__Extrait à lire__
..........

Sur ces quais, plusieurs dizaines de milliers de déportés vont transiter. Il y eut des juifs, des résistants, des réfractaires du STO, des maquisards, des otages. Des hommes, des femmes, et des enfants.
Parmi les déportés passés par Novéant figurent de grands résistants, comme le général Giraud, alors en route vers la forteresse de Königstein. Il réussit à s'évader le 17 avril 1942 et gagnera l'Afrique du Nord pour organiser la Résistance.
Il y eut ensuite Jean Moulin. Capturé à Caluire le 21 juin 1943, battu, torturé, humilié, Jean Moulin ne parla jamais pour sauver les siens. Comme l'a dit le général de Gaulle, Jean Moulin est mort pour la France « comme tant de bons soldats qui ( ) sacrifièrent un long soir vide pour mieux remplir leur matin ».
Son « terrible cortège », qui l'emmenait de Paris à Berlin, est passé par Novéant. Il ne portait plus qu'un demi-vivant. Jean Moulin est mort en Gare de Metz, le 8 juillet 1943.
De Drancy à Auschwitz, en passant par Novéant : tel est l'itinéraire de la mort qu'effectuent des dizaines de milliers de déportés, nés en France, morts en Allemagne ou en Pologne. La déportation fut le crime, à tout jamais infâme, de la barbarie nazie.
Le 6 avril 1944, à 7 heures du matin, 1500 déportés quittent Compiègne pour Mauthausen, en Autriche. Le train passe par Novéant dans la nuit du 6 au 7 avril. Tous les déportés sont éjectés de leurs wagons. On les déshabille complètement. En effet, les nazis craignent que certains déchaussent le plancher pour s'évader.

..........

__Données brutes__
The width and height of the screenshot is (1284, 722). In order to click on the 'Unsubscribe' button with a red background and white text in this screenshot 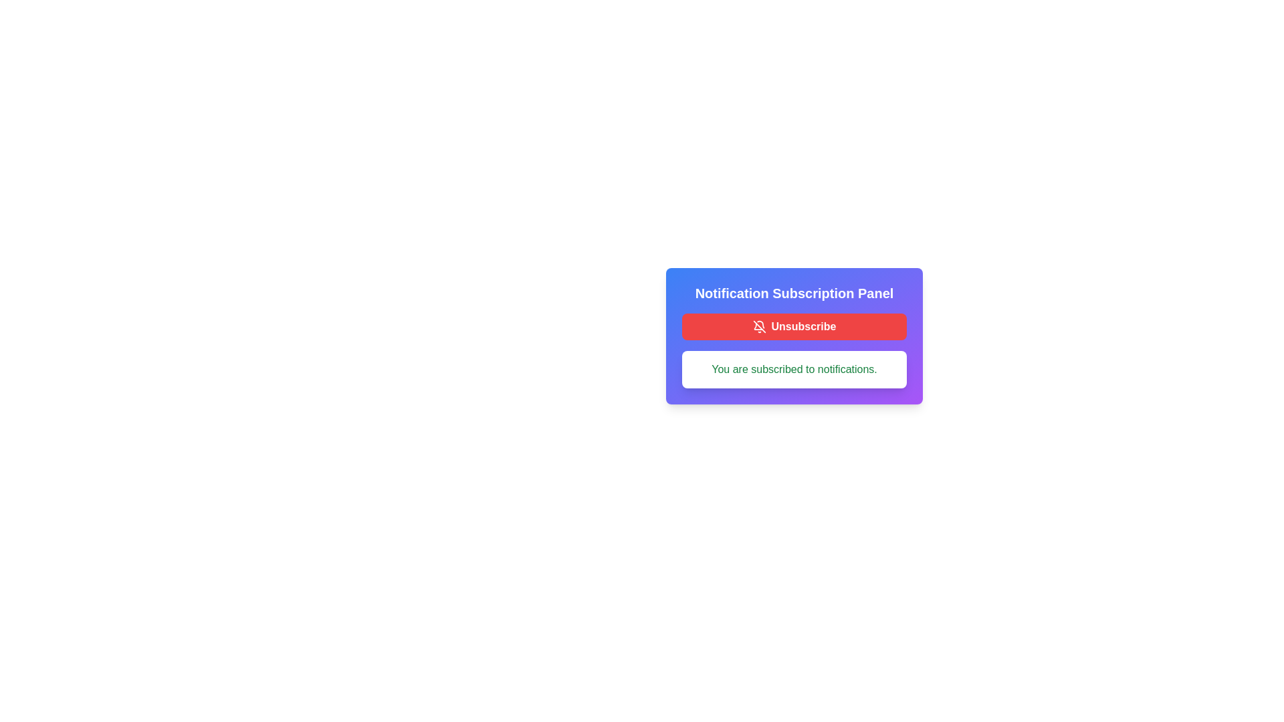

..........

__Tâches à réaliser__
• a. D'après l'extrait sur Novéant, à quelle date Jean Moulin est-il mort en gare de Metz ?
• b. Recopiez le passage de l'extrait sur Novéant qui commence par « Il y eut ensuite » et se poursuit jusqu'à « la barbarie nazie. ».
• c. Dans la phrase de l'extrait sur Novéant qui commence par « Il y eut des juifs », quels groupes de déportés sont énumérés ?

__Résultats par tâche__
• a. Le 8 juillet 1943.

• b.
Il y eut ensuite Jean Moulin. Capturé à Caluire le 21 juin 1943, battu, torturé, humilié, Jean Moulin ne parla jamais pour sauver les siens. Comme l'a dit le général de Gaulle, Jean Moulin est mort pour la France « comme tant de bons soldats qui ( ) sacrifièrent un long soir vide pour mieux remplir leur matin ».
Son « terrible cortège », qui l'emmenait de Paris à Berlin, est passé par Novéant. Il ne portait plus qu'un demi-vivant. Jean Moulin est mort en Gare de Metz, le 8 juillet 1943.
De Drancy à Auschwitz, en passant par Novéant : tel est l'itinéraire de la mort qu'effectuent des dizaines de milliers de déportés, nés en France, morts en Allemagne ou en Pologne. La déportation fut le crime, à tout jamais infâme, de la barbarie nazie.

• c. Les juifs, les résistants, les réfractaires du STO, les maquisards et les otages.